[Dataset excerpt]
* * * * * * *

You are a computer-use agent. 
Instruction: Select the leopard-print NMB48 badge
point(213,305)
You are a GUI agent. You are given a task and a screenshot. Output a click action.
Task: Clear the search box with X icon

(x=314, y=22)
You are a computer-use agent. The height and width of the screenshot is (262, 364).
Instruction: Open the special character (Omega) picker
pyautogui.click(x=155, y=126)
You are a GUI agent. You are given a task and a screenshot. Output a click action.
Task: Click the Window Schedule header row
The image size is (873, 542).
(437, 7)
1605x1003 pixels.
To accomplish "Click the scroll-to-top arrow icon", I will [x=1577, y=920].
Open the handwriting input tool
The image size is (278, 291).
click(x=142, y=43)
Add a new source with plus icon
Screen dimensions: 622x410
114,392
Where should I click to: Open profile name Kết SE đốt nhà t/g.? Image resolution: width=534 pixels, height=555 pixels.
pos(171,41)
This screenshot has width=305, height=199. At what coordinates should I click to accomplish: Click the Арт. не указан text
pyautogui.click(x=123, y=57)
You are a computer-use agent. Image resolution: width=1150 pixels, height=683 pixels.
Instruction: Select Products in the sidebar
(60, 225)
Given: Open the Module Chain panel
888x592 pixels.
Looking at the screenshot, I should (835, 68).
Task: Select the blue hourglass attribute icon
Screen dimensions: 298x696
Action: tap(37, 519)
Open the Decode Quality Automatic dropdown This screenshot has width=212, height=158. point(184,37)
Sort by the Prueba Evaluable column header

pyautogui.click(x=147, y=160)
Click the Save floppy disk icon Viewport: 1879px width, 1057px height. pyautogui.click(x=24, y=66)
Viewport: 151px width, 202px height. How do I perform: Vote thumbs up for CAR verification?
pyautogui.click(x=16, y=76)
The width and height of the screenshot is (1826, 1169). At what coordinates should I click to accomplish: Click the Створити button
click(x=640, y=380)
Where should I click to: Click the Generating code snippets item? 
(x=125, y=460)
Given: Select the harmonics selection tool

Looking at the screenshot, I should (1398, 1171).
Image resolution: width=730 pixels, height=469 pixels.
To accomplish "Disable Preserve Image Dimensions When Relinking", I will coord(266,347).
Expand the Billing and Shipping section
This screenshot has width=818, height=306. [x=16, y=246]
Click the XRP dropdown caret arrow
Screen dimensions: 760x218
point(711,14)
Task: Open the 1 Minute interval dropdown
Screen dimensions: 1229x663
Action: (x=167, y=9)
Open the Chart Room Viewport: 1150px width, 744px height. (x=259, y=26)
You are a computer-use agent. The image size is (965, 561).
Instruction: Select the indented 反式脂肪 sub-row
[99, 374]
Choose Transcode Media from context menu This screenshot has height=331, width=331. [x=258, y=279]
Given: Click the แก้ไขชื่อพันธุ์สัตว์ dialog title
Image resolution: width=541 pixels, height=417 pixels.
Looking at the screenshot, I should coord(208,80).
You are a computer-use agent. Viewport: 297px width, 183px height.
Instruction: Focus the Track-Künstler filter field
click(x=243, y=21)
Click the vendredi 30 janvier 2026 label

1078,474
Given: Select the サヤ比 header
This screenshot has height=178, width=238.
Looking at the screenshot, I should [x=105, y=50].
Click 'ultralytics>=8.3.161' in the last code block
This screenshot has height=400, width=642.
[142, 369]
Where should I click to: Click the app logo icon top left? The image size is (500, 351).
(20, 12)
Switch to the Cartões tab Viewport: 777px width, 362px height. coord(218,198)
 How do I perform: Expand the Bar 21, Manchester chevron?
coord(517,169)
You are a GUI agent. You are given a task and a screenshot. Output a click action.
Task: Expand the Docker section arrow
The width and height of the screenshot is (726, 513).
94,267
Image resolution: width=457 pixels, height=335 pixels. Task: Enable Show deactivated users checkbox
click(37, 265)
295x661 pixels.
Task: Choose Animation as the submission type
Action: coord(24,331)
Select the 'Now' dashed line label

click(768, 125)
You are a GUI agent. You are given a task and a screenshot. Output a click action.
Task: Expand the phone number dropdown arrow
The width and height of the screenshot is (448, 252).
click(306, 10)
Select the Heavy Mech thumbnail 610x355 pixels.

* * * * * * *

WHAT YOU WILL DO
Please render everything from the line containing "Select the 'Now' dashed line label" down to the last line of the material above as a Markdown table with the columns Row and Material line. Give each non-blank line its own numbered row and leave blank lines out.

CORRECT RESPONSE
| Row | Material line |
|---|---|
| 1 | Select the 'Now' dashed line label |
| 2 | click(768, 125) |
| 3 | You are a GUI agent. You are given a task and a screenshot. Output a click action. |
| 4 | Task: Expand the phone number dropdown arrow |
| 5 | The width and height of the screenshot is (448, 252). |
| 6 | click(306, 10) |
| 7 | Select the Heavy Mech thumbnail 610x355 pixels. |